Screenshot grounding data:

#####

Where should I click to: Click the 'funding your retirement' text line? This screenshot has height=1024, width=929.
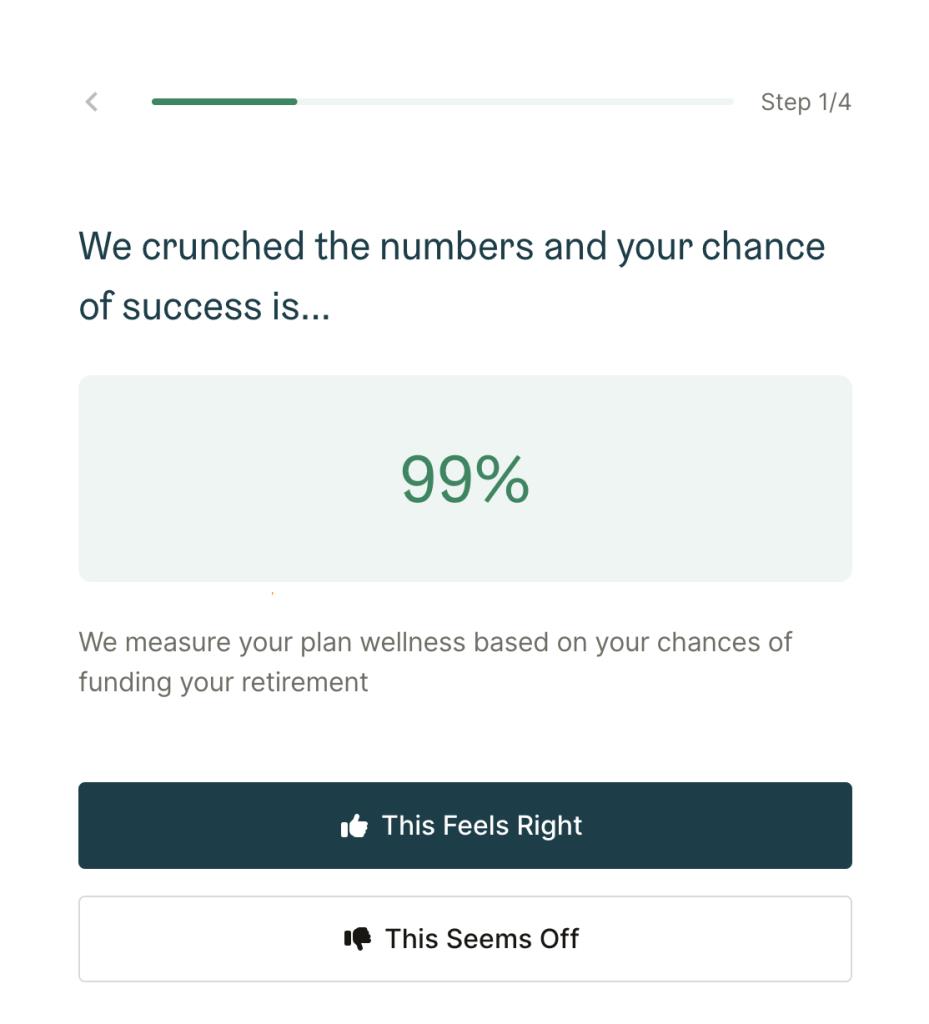click(x=223, y=682)
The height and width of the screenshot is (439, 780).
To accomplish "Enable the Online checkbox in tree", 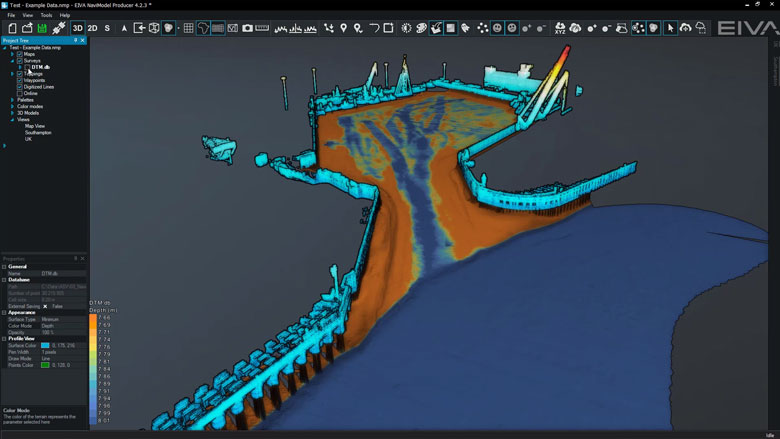I will pyautogui.click(x=20, y=93).
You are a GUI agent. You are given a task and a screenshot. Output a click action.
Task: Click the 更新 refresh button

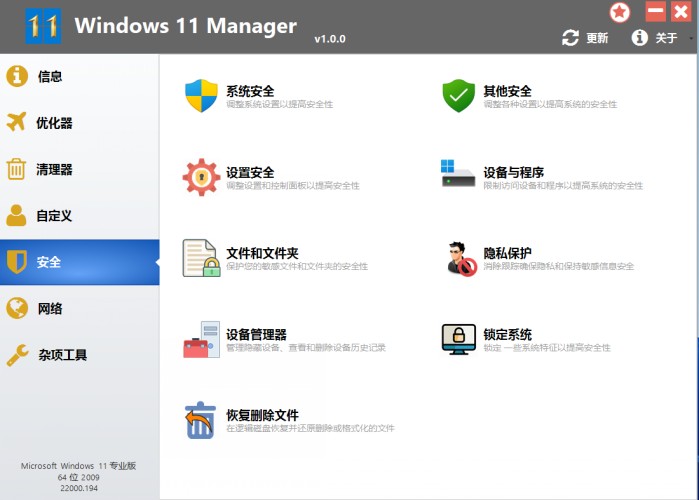585,38
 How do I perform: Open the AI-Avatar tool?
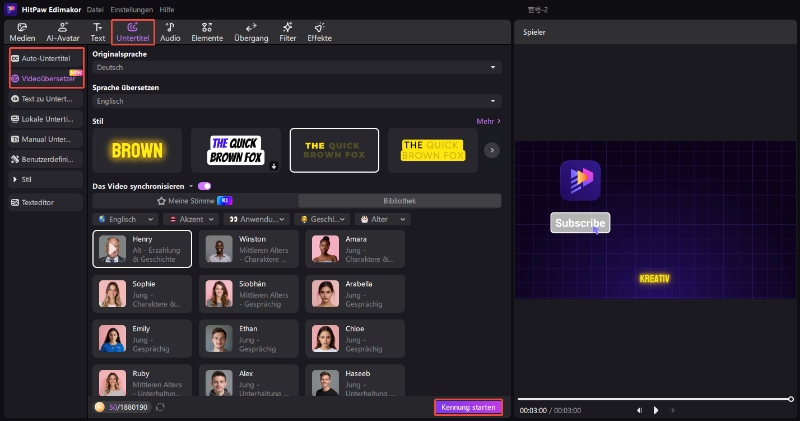[65, 32]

#####

What is required:
Each line from the one that contains "You are a GUI" through the end of the records should be restated exactly; include both end lines and leave any pictures out.

Expected output:
You are a GUI agent. You are given a task and a screenshot. Output a click action.
Task: Click the 更新 refresh button

585,38
 How do I perform: Open the AI-Avatar tool?
[65, 32]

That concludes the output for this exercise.